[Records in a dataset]
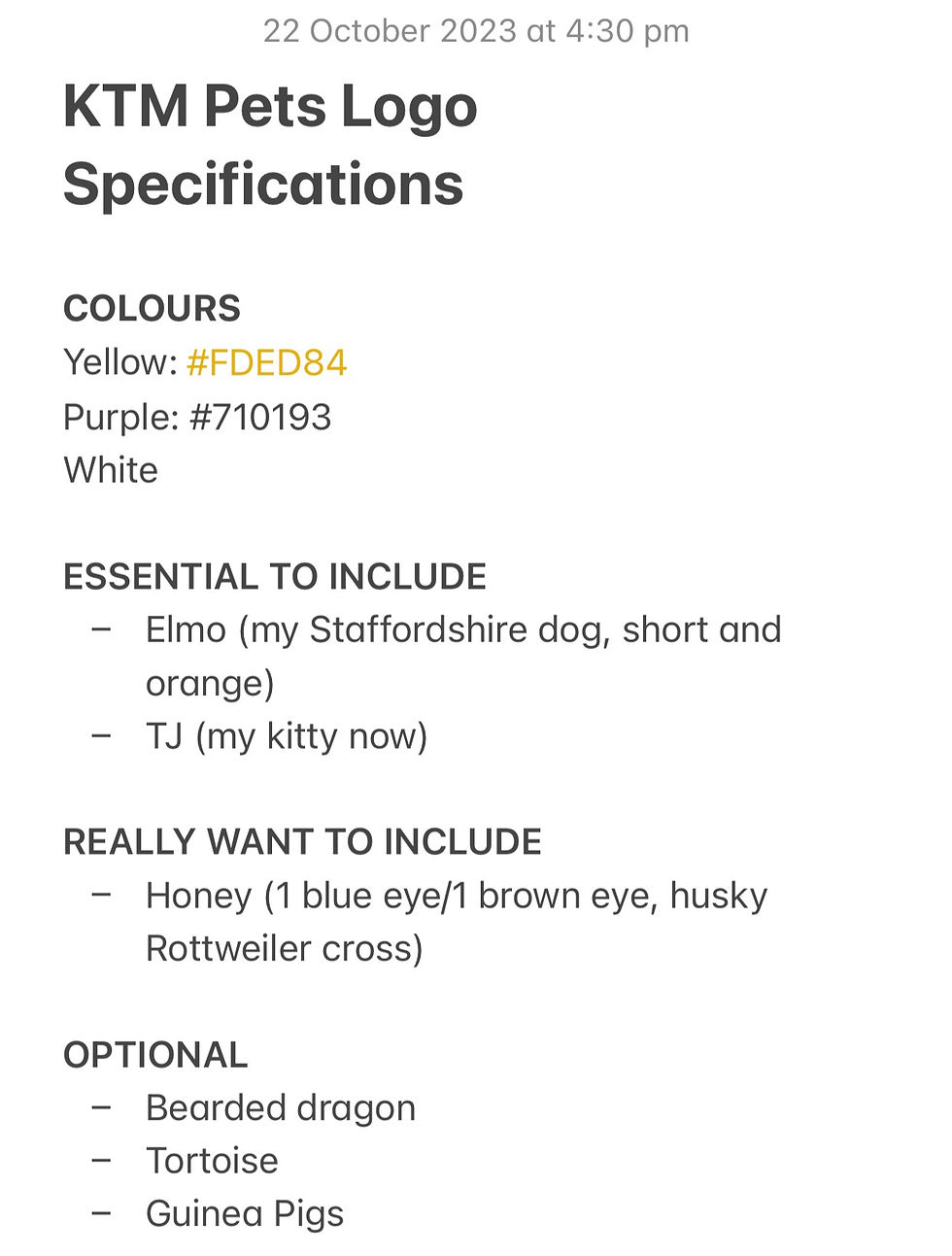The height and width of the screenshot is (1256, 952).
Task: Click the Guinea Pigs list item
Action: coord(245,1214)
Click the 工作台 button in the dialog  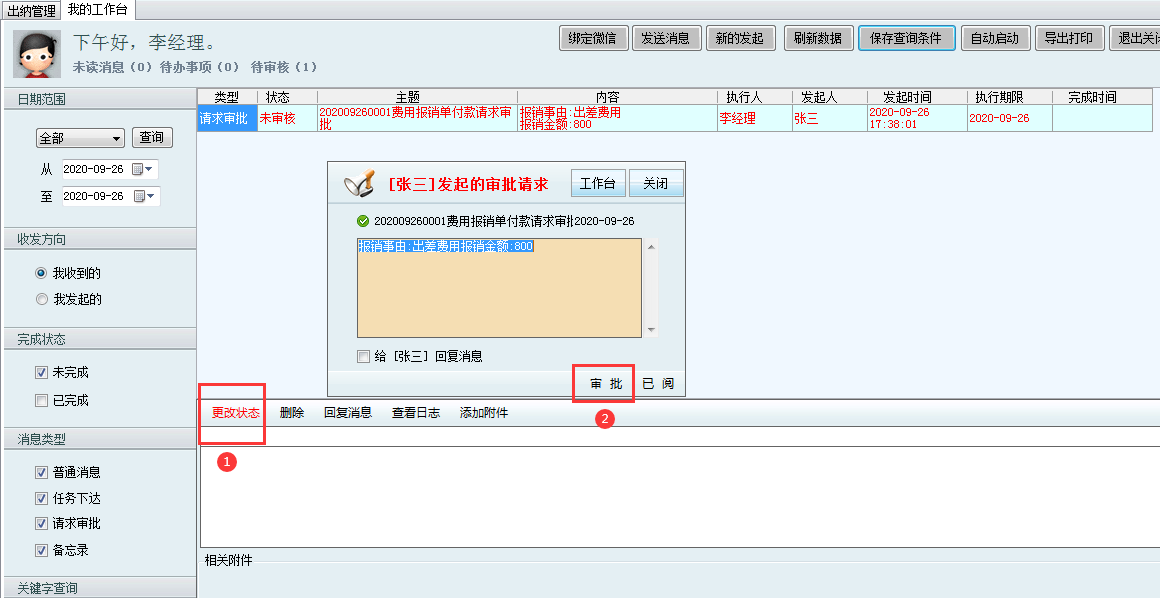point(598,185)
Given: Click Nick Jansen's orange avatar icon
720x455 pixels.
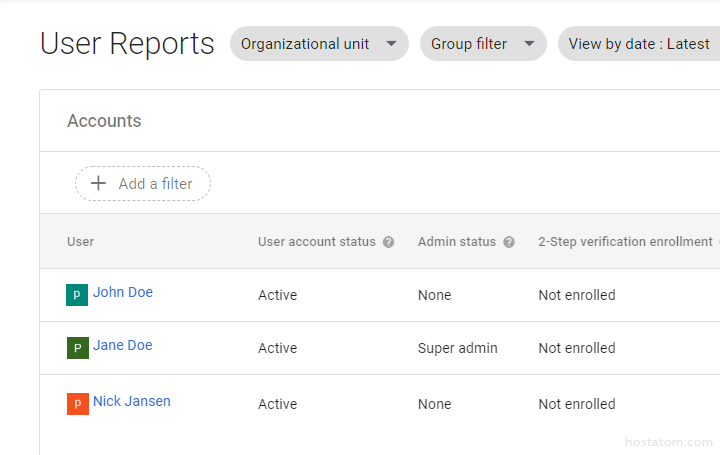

WHAT TO WORK ON → Lay out as a numbered list everything above from the line containing "Given: Click Nick Jansen's orange avatar icon" down through the last of the lines, skipping blank lines and leaving out the pictures.

SOLVED PROBLEM →
1. Given: Click Nick Jansen's orange avatar icon
2. 720x455 pixels.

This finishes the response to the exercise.